From the data underneath, reproduce exactly the stretch that begins at the line with "Redacción ÚH (213, 857)" and ends after the line with "[Sindicalistas judiciales realizaron".

[Saved entries]
%%

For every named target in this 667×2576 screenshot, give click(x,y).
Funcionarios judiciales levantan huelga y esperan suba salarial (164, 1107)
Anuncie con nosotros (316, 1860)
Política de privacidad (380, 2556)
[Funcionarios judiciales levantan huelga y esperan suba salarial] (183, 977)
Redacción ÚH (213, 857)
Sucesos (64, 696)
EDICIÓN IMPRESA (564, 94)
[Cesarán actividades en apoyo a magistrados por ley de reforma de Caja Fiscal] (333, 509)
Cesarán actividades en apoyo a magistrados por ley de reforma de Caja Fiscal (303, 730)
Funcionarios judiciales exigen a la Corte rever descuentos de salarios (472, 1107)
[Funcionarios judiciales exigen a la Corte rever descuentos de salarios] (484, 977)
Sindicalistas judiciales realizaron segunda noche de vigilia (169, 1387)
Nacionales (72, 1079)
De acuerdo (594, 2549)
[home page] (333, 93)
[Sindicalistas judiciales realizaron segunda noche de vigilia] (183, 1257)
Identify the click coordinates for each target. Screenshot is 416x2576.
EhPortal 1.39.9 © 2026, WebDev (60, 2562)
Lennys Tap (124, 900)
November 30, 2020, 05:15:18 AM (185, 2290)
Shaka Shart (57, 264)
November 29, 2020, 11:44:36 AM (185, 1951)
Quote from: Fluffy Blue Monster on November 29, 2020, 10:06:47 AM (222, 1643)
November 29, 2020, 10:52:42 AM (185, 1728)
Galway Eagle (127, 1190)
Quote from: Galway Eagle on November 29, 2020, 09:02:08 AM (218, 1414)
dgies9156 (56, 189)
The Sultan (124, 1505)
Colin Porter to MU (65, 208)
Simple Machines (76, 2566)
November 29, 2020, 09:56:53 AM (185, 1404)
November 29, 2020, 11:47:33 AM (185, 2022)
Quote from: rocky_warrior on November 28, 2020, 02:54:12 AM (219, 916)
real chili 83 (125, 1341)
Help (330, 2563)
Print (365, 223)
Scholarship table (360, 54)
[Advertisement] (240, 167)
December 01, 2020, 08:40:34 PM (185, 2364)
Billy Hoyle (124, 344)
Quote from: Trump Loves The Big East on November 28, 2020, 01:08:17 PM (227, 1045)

%%

__SOLUTION TO THIS TASK__
Redacción ÚH (213, 857)
Sucesos (64, 696)
EDICIÓN IMPRESA (564, 94)
[Cesarán actividades en apoyo a magistrados por ley de reforma de Caja Fiscal] (333, 509)
Cesarán actividades en apoyo a magistrados por ley de reforma de Caja Fiscal (303, 730)
Funcionarios judiciales exigen a la Corte rever descuentos de salarios (472, 1107)
[Funcionarios judiciales exigen a la Corte rever descuentos de salarios] (484, 977)
Sindicalistas judiciales realizaron segunda noche de vigilia (169, 1387)
Nacionales (72, 1079)
De acuerdo (594, 2549)
[home page] (333, 93)
[Sindicalistas judiciales realizaron segunda noche de vigilia] (183, 1257)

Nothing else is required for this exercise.